What you will do
Within the entries below, find every line that has the string "computer", then copy it.

Dataset records

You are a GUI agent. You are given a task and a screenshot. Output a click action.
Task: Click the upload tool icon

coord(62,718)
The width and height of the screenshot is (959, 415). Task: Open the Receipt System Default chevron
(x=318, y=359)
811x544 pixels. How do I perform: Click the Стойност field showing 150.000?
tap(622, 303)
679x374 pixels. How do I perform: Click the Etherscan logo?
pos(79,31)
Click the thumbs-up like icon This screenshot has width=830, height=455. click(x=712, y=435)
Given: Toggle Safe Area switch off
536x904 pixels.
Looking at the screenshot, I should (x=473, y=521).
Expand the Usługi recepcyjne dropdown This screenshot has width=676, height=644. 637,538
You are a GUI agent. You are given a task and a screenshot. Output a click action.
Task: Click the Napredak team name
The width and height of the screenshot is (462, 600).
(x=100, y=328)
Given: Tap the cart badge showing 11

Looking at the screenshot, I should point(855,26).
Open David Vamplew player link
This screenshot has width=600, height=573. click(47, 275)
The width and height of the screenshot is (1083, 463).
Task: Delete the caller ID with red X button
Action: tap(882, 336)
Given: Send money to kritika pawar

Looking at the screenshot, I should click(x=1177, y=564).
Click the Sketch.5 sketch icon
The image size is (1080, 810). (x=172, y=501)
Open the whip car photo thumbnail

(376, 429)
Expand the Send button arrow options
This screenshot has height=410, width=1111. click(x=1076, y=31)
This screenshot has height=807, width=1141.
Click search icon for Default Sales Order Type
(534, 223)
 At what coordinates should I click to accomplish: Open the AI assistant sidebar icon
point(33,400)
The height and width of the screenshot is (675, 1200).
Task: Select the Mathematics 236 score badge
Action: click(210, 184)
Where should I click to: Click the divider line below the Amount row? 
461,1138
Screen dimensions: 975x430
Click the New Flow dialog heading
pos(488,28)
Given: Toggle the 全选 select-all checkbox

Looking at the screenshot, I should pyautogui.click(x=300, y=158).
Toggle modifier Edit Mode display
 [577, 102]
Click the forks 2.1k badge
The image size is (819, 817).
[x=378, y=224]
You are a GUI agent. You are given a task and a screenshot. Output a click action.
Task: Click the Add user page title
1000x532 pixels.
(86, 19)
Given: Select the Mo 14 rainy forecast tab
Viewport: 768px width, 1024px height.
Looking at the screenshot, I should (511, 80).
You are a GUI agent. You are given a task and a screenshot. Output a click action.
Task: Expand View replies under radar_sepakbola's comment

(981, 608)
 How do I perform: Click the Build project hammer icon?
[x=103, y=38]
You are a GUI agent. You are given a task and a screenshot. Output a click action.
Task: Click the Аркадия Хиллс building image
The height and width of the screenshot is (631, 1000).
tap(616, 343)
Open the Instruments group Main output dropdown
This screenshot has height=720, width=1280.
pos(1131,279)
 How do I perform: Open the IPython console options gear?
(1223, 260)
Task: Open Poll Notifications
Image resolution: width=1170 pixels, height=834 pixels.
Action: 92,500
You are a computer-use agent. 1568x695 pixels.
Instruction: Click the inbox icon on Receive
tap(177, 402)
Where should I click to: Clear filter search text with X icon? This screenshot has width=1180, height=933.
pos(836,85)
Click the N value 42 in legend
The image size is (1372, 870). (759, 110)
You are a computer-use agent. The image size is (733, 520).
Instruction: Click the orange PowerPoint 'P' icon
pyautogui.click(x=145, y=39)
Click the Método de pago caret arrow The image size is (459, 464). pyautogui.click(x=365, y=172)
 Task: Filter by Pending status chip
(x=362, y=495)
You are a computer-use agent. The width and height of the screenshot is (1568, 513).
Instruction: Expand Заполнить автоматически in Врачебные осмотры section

Output of the exercise
You are a computer-use agent. 1568x695 pixels.
You are a computer-use agent. The image size is (733, 520).
You are a computer-use agent. The width and height of the screenshot is (1568, 513).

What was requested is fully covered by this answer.